• _REQUIRED WORK_:
The lines from the one containing "You are a GUI" through the last line below, both ends included, must be reproduced exactly, with no pictures.

Stored items:
==============================
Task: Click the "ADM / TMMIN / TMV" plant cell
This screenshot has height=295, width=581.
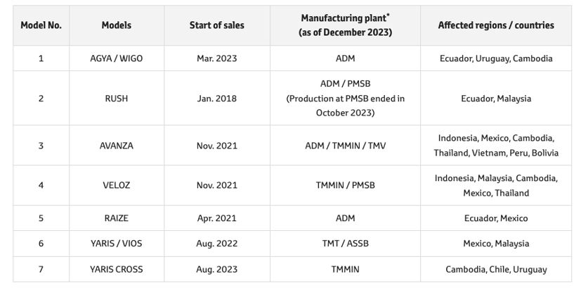Action: [345, 146]

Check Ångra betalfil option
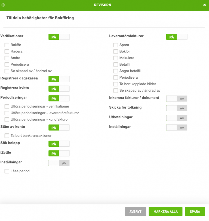[116, 71]
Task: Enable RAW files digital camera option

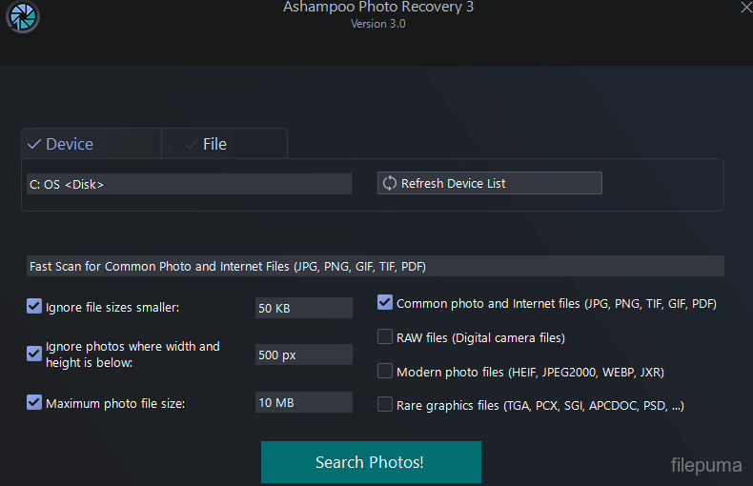Action: 385,337
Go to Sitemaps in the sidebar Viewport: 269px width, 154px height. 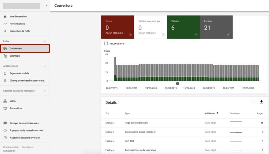[15, 56]
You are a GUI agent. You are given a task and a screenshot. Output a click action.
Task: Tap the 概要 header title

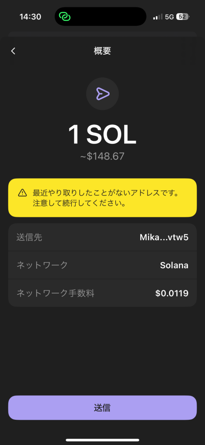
==============================
• _RESPONSE BOX_:
You are a GUI agent. You are given a task and a screenshot. Output a click action.
Task: Tap the 概要 header title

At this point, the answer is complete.